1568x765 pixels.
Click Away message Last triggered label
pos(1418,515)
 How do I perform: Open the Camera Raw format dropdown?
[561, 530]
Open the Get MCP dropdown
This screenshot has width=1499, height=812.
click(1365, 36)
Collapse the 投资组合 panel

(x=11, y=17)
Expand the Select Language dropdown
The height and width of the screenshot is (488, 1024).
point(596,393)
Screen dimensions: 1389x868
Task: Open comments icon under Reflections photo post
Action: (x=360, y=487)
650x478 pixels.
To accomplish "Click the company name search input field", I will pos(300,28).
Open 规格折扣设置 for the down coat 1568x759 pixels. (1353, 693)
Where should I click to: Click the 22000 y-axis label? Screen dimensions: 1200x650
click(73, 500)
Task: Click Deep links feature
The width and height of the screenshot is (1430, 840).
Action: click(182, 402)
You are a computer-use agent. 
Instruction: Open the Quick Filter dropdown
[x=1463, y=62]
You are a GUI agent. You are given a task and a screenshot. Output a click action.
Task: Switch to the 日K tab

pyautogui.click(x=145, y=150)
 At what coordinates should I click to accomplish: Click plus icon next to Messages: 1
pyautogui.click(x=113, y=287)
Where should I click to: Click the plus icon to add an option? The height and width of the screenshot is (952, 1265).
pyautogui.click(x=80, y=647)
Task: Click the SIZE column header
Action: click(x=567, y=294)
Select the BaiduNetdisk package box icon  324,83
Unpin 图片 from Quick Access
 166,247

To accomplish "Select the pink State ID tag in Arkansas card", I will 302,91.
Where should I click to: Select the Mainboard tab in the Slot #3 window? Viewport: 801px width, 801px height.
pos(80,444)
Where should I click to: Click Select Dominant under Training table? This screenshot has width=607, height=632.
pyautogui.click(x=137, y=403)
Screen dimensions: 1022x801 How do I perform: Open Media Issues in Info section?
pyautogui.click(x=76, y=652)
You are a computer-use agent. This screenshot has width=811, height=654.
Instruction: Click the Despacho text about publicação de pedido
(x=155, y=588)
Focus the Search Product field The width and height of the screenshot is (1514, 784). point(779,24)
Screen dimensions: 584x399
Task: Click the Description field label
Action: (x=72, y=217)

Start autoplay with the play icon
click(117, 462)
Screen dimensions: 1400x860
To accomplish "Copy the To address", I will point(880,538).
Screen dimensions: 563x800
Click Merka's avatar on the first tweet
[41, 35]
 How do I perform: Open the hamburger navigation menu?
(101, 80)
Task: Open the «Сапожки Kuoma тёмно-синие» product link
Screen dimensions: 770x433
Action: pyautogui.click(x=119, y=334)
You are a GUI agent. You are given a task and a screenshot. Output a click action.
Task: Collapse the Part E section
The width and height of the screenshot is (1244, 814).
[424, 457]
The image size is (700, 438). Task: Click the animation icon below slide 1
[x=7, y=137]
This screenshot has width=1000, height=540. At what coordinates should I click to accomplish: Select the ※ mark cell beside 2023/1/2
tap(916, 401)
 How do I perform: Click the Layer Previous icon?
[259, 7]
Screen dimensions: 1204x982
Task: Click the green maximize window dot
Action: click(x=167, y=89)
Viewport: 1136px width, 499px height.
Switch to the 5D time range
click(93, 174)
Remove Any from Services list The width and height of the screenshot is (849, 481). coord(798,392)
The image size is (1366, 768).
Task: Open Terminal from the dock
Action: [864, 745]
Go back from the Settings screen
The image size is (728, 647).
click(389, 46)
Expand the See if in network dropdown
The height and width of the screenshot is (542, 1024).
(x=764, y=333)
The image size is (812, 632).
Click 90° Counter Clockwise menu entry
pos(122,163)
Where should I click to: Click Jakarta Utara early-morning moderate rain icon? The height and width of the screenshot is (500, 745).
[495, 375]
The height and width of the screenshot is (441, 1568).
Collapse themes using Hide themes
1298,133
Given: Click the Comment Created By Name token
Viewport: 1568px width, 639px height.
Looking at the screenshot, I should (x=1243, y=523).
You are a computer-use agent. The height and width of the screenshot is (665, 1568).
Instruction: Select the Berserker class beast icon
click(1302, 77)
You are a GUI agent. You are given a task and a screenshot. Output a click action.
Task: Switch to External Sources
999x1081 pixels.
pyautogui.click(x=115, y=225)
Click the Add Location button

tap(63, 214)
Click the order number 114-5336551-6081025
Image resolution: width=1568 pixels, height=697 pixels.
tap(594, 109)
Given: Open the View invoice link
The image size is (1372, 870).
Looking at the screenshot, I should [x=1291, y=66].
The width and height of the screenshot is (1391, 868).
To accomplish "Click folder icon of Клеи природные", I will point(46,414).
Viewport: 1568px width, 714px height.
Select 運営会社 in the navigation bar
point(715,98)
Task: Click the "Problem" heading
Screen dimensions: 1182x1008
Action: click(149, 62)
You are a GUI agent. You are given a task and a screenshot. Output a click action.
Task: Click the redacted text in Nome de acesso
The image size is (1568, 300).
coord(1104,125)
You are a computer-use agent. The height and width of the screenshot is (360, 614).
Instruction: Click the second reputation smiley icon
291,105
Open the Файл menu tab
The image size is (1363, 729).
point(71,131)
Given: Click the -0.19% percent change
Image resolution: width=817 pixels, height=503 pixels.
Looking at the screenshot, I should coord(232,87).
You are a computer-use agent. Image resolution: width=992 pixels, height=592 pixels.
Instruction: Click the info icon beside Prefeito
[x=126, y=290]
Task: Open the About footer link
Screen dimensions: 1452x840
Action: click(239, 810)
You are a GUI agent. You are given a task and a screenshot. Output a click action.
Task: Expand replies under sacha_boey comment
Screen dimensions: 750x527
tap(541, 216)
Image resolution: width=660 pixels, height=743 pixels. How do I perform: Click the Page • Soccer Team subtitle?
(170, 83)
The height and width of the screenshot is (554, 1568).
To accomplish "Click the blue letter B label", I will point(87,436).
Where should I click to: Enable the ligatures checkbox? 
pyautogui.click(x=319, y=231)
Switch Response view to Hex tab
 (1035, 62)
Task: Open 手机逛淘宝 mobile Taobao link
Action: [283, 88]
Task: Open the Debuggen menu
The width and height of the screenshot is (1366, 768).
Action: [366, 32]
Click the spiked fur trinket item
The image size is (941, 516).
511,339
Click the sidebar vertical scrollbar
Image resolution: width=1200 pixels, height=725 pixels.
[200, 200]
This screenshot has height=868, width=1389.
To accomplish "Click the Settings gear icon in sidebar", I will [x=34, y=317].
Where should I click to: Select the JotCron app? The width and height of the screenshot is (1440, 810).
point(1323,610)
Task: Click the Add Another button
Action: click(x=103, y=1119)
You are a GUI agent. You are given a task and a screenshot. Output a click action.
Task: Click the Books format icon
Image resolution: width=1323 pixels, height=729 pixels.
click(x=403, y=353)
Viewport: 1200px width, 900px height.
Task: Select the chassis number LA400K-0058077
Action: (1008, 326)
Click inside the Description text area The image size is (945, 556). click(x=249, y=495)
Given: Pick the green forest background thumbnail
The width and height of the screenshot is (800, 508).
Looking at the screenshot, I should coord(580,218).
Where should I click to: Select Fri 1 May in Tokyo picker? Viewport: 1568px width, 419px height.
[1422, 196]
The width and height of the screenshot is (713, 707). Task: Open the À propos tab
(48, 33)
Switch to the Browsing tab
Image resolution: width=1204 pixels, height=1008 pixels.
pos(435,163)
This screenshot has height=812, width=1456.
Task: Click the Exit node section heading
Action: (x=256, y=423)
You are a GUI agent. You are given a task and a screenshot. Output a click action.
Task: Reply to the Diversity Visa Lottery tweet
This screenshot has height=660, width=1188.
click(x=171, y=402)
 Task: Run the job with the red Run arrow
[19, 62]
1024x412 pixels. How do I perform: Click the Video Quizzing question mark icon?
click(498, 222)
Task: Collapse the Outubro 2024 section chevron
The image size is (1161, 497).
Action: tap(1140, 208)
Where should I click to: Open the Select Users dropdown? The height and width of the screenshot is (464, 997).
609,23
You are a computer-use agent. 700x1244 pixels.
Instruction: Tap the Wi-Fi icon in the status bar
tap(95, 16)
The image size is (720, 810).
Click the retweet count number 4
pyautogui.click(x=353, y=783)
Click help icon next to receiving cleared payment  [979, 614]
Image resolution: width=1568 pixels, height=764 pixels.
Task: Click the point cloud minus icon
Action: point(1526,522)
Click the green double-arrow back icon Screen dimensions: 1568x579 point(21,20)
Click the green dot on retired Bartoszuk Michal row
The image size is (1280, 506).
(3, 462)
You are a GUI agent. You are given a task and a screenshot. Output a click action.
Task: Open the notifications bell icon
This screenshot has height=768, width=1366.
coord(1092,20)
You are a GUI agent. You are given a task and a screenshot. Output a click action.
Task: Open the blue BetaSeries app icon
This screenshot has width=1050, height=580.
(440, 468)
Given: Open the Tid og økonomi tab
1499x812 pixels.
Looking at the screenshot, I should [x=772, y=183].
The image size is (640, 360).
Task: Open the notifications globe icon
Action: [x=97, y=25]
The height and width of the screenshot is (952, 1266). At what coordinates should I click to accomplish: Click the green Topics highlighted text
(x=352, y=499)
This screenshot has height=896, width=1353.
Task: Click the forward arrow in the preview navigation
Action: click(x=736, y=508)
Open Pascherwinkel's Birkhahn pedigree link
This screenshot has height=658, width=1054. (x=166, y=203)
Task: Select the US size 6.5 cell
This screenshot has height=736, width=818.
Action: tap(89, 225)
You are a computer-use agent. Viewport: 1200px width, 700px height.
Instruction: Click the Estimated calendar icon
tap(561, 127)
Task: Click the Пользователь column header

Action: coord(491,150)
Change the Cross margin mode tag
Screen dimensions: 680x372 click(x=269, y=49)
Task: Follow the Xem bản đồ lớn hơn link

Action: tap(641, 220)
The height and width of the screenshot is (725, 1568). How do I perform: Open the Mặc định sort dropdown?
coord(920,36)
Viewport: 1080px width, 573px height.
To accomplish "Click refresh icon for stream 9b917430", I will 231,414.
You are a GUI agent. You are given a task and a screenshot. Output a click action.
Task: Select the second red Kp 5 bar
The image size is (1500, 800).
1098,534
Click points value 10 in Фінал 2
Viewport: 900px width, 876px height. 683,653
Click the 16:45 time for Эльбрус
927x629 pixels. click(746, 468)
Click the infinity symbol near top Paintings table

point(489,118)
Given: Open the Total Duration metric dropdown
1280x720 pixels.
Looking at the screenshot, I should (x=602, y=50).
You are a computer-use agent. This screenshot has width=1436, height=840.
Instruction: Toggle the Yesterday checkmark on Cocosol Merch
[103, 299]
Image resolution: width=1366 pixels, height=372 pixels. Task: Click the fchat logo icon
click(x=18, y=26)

# # # #

* **Directions**:
Please give back, exactly as it stands above, the stretch from the line with "The width and height of the screenshot is (1244, 814)." through the line with "Given: Click the Comment", and no line outside it.

* **Answer section**:
The width and height of the screenshot is (1244, 814).
[424, 457]
The image size is (700, 438). Task: Click the animation icon below slide 1
[x=7, y=137]
This screenshot has width=1000, height=540. At what coordinates should I click to accomplish: Select the ※ mark cell beside 2023/1/2
tap(916, 401)
 How do I perform: Click the Layer Previous icon?
[259, 7]
Screen dimensions: 1204x982
Task: Click the green maximize window dot
Action: click(x=167, y=89)
Viewport: 1136px width, 499px height.
Switch to the 5D time range
click(93, 174)
Remove Any from Services list The width and height of the screenshot is (849, 481). coord(798,392)
The image size is (1366, 768).
Task: Open Terminal from the dock
Action: [864, 745]
Go back from the Settings screen
The image size is (728, 647).
click(389, 46)
Expand the See if in network dropdown
The height and width of the screenshot is (542, 1024).
(x=764, y=333)
The image size is (812, 632).
Click 90° Counter Clockwise menu entry
pos(122,163)
Where should I click to: Click Jakarta Utara early-morning moderate rain icon? The height and width of the screenshot is (500, 745).
[495, 375]
The height and width of the screenshot is (441, 1568).
Collapse themes using Hide themes
1298,133
Given: Click the Comment Created By Name token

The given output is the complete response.